┌──

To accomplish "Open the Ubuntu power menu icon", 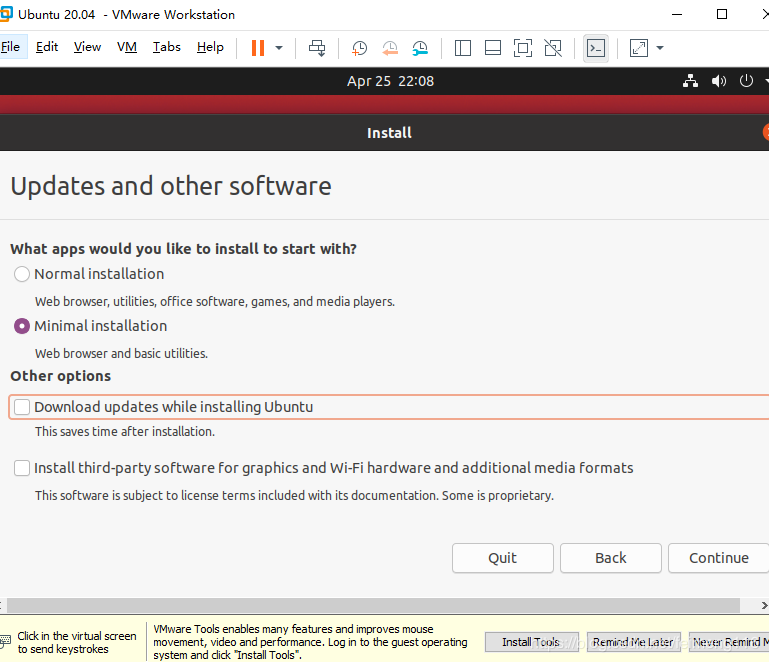I will coord(746,81).
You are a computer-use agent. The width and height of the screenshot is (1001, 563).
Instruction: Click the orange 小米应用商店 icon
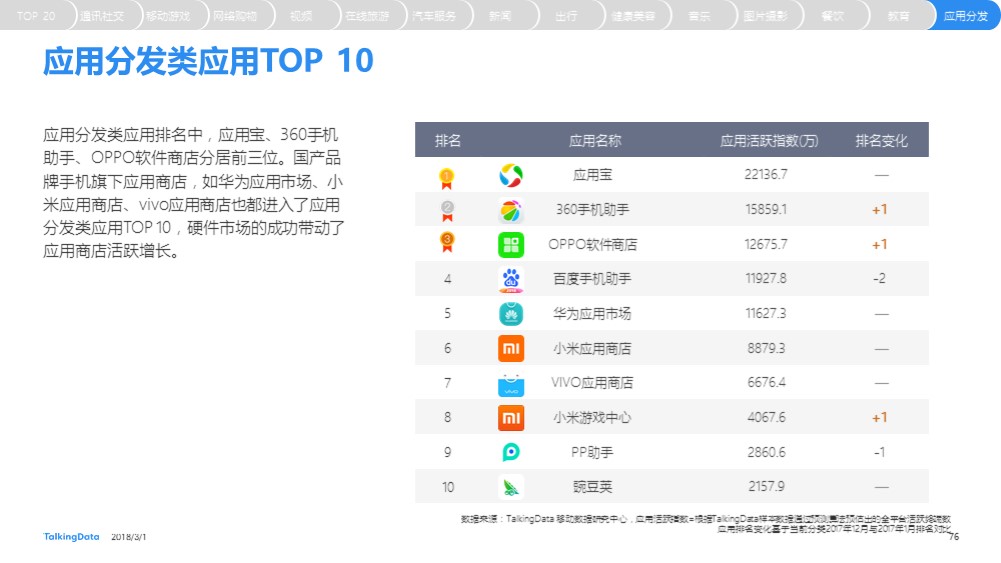511,349
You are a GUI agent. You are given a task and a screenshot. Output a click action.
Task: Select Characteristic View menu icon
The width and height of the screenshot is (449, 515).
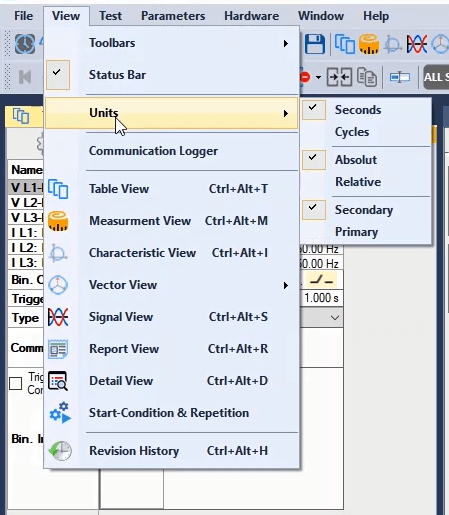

└──

● Required action: Restate, word for word, each line from the line containing "You are a computer-use" through the end of the entries above; the pictures are not part of the copy.

● Response to the task:
You are a computer-use agent. The width and height of the screenshot is (1001, 563).
Instruction: Click the orange 小米应用商店 icon
511,349
You are a GUI agent. You are given a task and a screenshot. Output a click action.
Task: Select Characteristic View menu icon
The width and height of the screenshot is (449, 515).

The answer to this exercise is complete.